3.                            L’article 16 al. 1 LIFD prévoit que l’impôt sur le revenu a pour objet tous les revenus du contribuable, qu’ils soient uniques ou périodiques. Sont imposables tous les revenus provenant d’une activité exercée dans le cadre de rapports de travail, qu’elle soit régie par le droit privé ou par le droit public, y compris les revenus accessoires, tels que les indemnités pour prestations spéciales, les commissions, les allocations, les primes pour ancienneté de service, les gratifications, les pourboires, les tantièmes, les avantages appréciables en argent dérivant de participations de collaborateur et les autres avantages appréciables en argent (art. 17 al. 1 LIFD). Sont également imposables les indemnités obtenues lors de la cessation d’une activité ou de la renonciation à l’exercice de celle-ci (art. 23 let. c LIFD). Parmi les revenus exonérés, l’article 24 let. g LIFD énumère les versements à titre de réparation du tort moral.

Le droit cantonal connaît une réglementation semblable puisque l’article 9 LCdir (RSN 631.0) correspond à l’article 16 al. 1 LIFD (excepté l’ajout "[] en espèces ou en nature et quelle qu’en soit l’origine"), l’article 20 al. 1 LCdir à l’article 17 al. 1 LIFD, l’article 26 let. c LCdir à l’article 23 let. c LIFD et l’article 27 let. g LCdir à l’article 24 let. g LIFD. Selon la jurisprudence constante de la Cour de droit public, les règles cantonales doivent être interprétées en fonction du droit fédéral, non seulement lorsqu’elles ont la même teneur que celui-ci (RJN 1986, p. 165), mais également en raison de l’entrée en vigueur de la LHID au 1er janvier 1993 (arrêt de la CDP du 05.09.2011 [CDP.2010.362] cons. 3).

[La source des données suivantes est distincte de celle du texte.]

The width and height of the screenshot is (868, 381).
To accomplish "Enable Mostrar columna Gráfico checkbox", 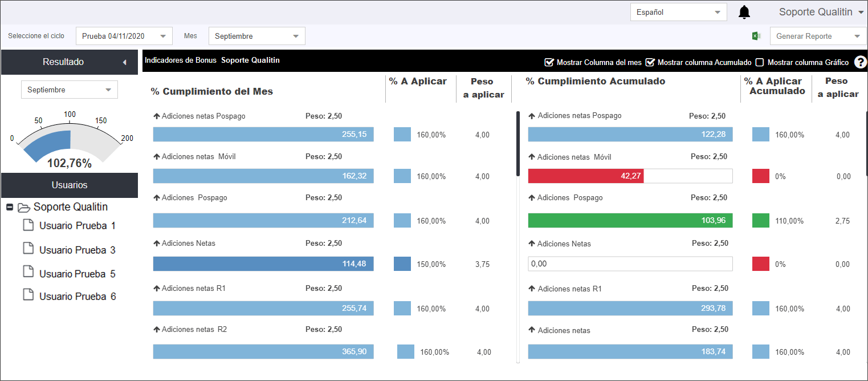I will coord(760,62).
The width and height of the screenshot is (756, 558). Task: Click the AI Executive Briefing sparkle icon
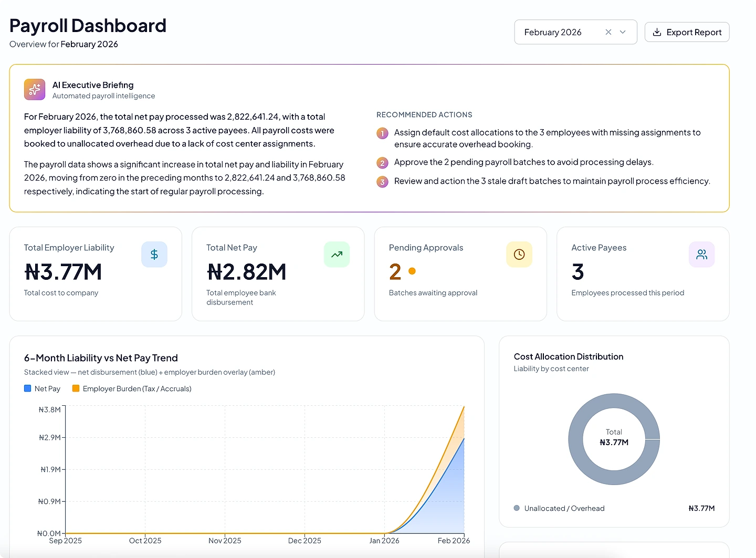click(35, 89)
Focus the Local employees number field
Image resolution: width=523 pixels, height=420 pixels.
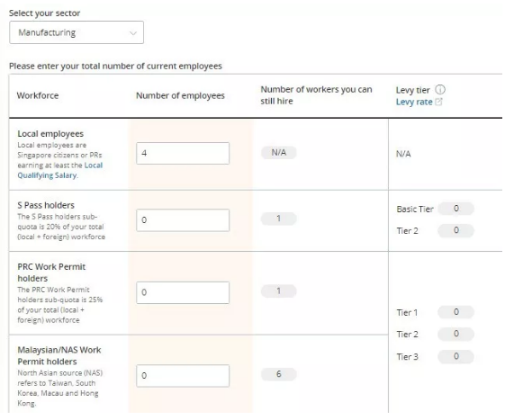pos(183,153)
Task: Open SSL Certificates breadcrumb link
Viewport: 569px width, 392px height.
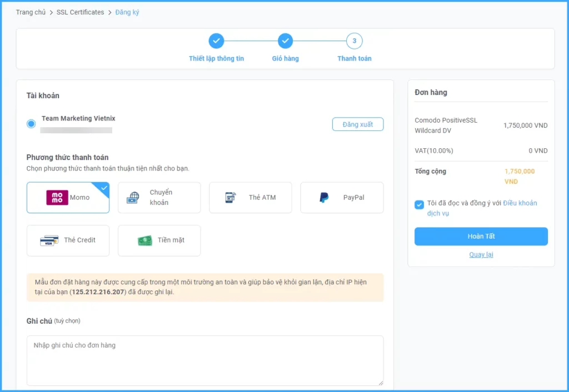Action: tap(80, 12)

4.                            a) Aux termes de l’article 336a CO, la partie qui résilie abusivement le contrat de travail doit verser à l’autre une indemnité (al. 1). Celle-ci est fixée par le juge, compte tenu de toutes les circonstances; toutefois, elle ne peut dépasser le montant correspondant à six mois de salaire du travailleur. Sont réservés les dommages-intérêts qui pourraient être dus à un autre titre (al. 2). L’indemnité a une double finalité, à la fois punitive et réparatrice. Le juge doit la fixer en équité (art. 4 CC), en tenant compte de toutes les circonstances, dont en particulier les effets économiques du licenciement (arrêt du TF du 25.07.2018 [4A_485/2017] cons. 4.1). Étant due même si la victime ne subit ou ne prouve aucun dommage, elle ne correspond pas à des dommages-intérêts au sens classique; elle revêt un caractère sui generis, qui l’apparente à une peine conventionnelle. En droit des assurances sociales, n’étant pas de nature salariale, l’indemnité prévue par l’article 336a al. 2 et 3 CO ne fait pas partie du salaire déterminant au sens de l’article 5 al. 2 LAVS et ne donne dès lors pas lieu à perception des cotisations sociales (Wyler/Heinzer, Droit du travail, 4e éd., 2019, p. 830 et les références citées). Selon la doctrine, l’indemnité de l’article 336a CO couvre en principe tout le tort moral subi par le travailleur licencié, avec pour conséquence qu’un licenciement abusif n’est pas susceptible de donner droit à une indemnité additionnelle fondée sur l’article 49 CO, à moins que le travailleur ait subi une atteinte à sa personnalité qui se distingue nettement de celle qui résulte déjà d’un congé abusif (Wyler/Heinzer, op. cit., p. 832 et les références citées).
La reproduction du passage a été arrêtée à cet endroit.